Miami

We need to encourage AgriTourism in Miami-Dade


If you ask children who have grown up in an urban or suburban environment “Where does food come from?” at least some of them will probably answer, “The store.”

There was a time when even the smallest patch of a backyard would host a garden and, come harvest season, neighbors would swap tomatoes for zucchini, squash and carrots.

Not so much anymore. There are still neighborhoods that were once avocado and mango groves where a handful of those trees have survived and still flourish, but they’re the exception rather than the rule.

Miami-Dade County is still home to a large belt of farms and groves in the south part of the County. And Miami-Dade District 9 Commissioner Kionne L. McGhee is trying to help those farms not just merely survive, but to thrive.

There is an intersection where commerce meets education and AgriTourism sits at the center of it. I’m not talking about “The Land” Pavilion at Disney’s EPCOT where animatronic fruits and vegetables sing, dance and drop guests off at the gift shop.

The University of Florida’s IFAS Institute estimates that Miami-Dade County had about 90,000 acres allocated to agriculture, distributed among 2,244 growers. Of the total farms, 63 percent were less than 10 acres and 89 percent were less than 50 acres. In 2002 the market value of agricultural products sold in Miami-Dade County was about $578 million.

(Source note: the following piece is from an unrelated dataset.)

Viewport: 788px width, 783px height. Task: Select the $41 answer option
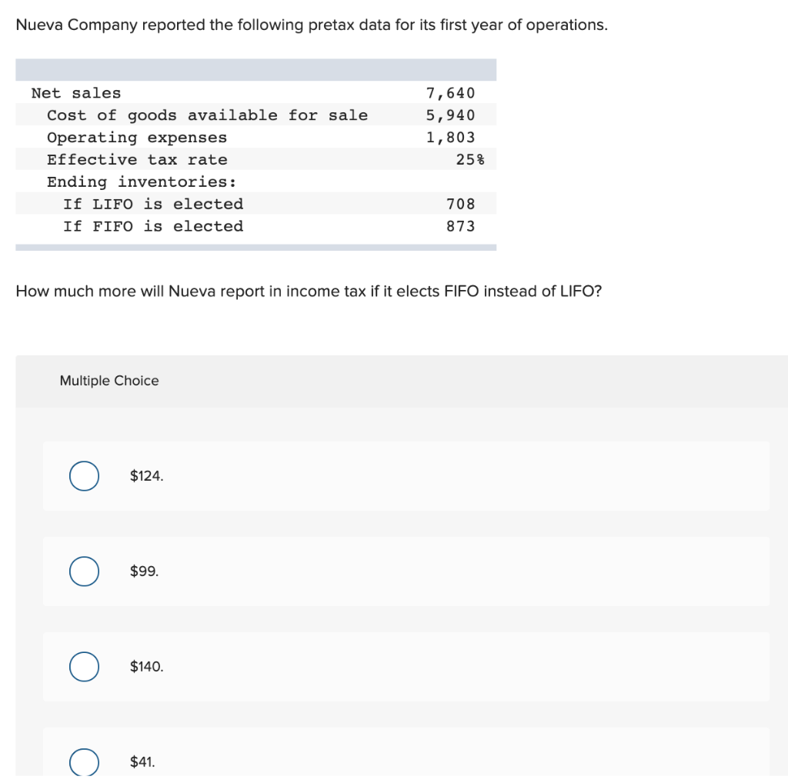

Not all that money is profit, and farming is cyclical. A bumper crop can be followed by years that are a bust.

AgriTourism is introducing real people to the real goings-on of raising our food. And there is a great interest in it. A recent report by Fortune Business Insight pegs the current global market for AgriTourism at $69.24 billion, with the expectation that it will exceed $117 billion by the end of the decade.

Commissioner McGhee has proposed an ordinance aimed at giving farmers leeway as they tap into this global market. Agricultural users – farmers – would have the ability to establish wineries, distilleries, fruit and vegetable markets on their properties without having to seek a rezoning of the property for these ancillary uses. Likewise, buildings that house areas containing agricultural exhibits would now be permitted, as well.

Farming is a tough business. Everything rides on the success or failure of the current crop, be it fruits, vegetables, nuts and even fish grown in aquaculture ponds.

Allowing farmers to host tourists who would pay for the pleasure of seeing how food is grown, how fruits are turned into wine or distilled into alcoholic beverages, how we all are connected to the good earth, will allow them to hedge the annual bet they make on their crops.

Just as importantly, it might allow some of them to resist the temptation to sell their land for the expansion of our urban frontier.

We applaud Commissioner Kionne McGhee’s efforts.